* **Exercise materials**
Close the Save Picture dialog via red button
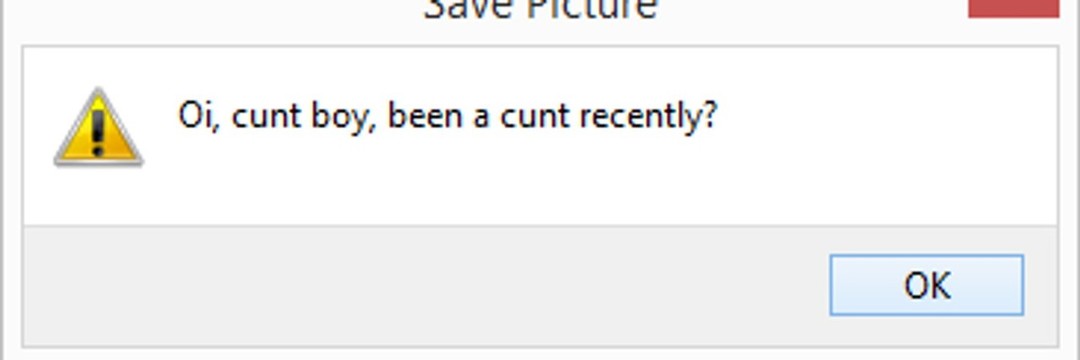Screen dimensions: 1080x360 [1013, 8]
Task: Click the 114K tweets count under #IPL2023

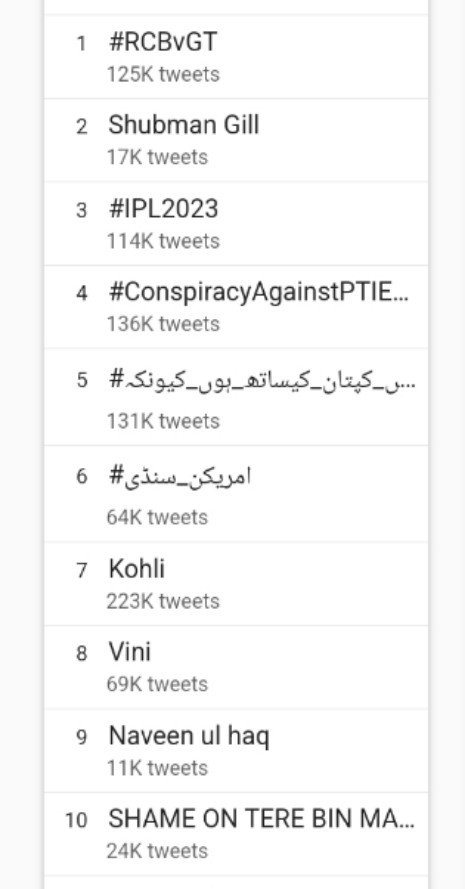Action: click(163, 241)
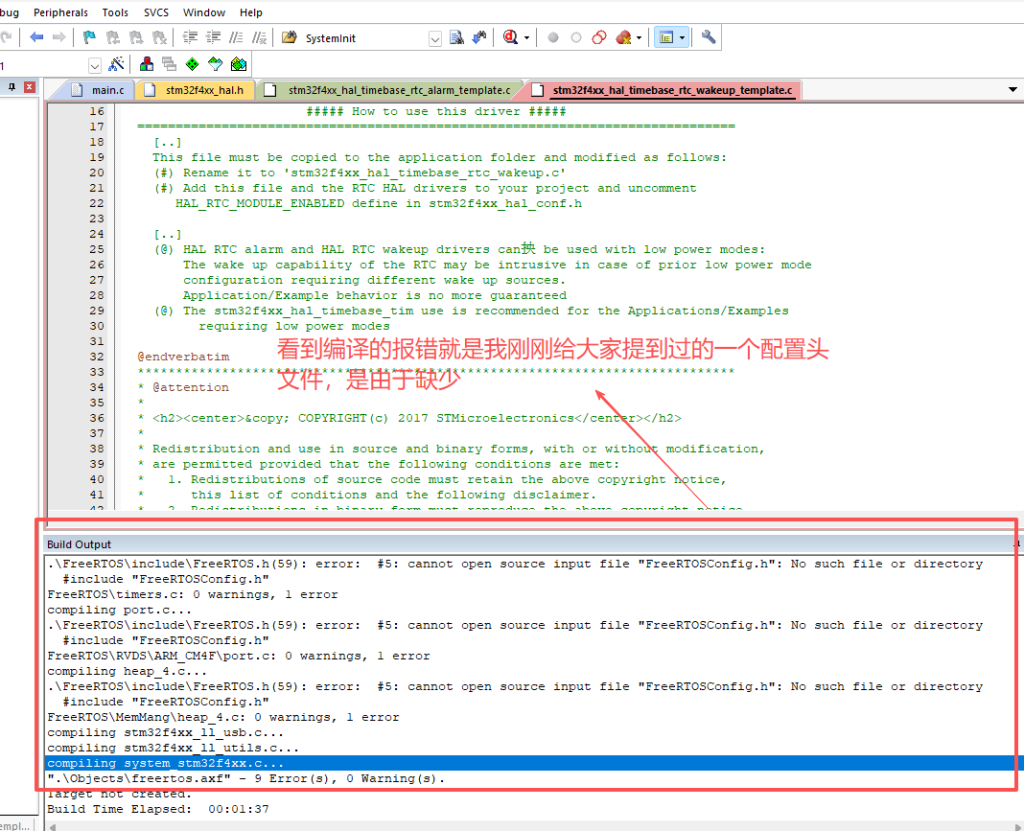Screen dimensions: 1024x831
Task: Click the Indent selected lines icon
Action: [x=190, y=38]
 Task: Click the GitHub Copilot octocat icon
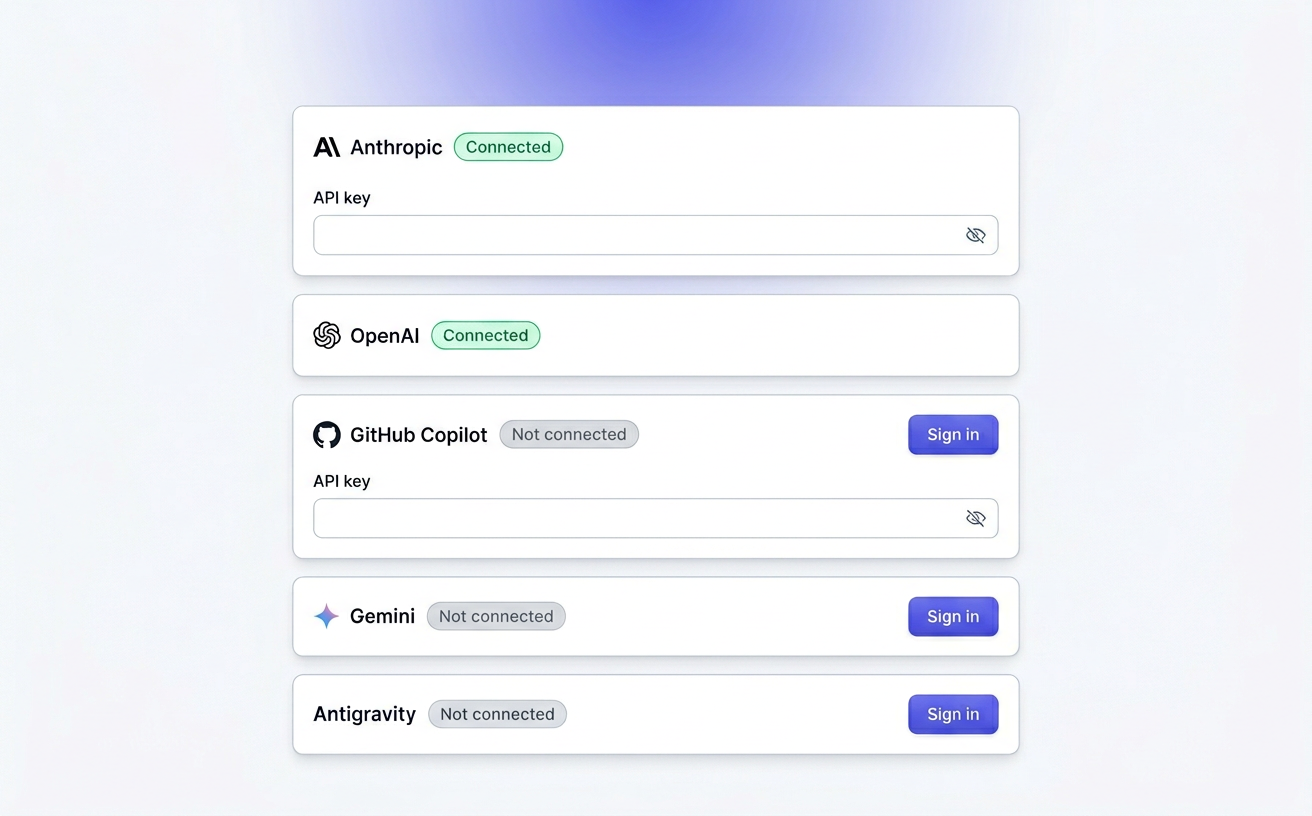(x=326, y=434)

* **Directions for this task**
Extract every line of the data above exactly as it appears, including each answer, and leave out the pictures.

* **Task output**
Close the Save Picture dialog via red button
Screen dimensions: 1080x360 [1013, 8]
Task: Click the 114K tweets count under #IPL2023

Action: click(163, 241)
Screen dimensions: 1024x831
Task: Click the Indent selected lines icon
Action: [x=190, y=38]
 Task: Click the GitHub Copilot octocat icon
(x=326, y=434)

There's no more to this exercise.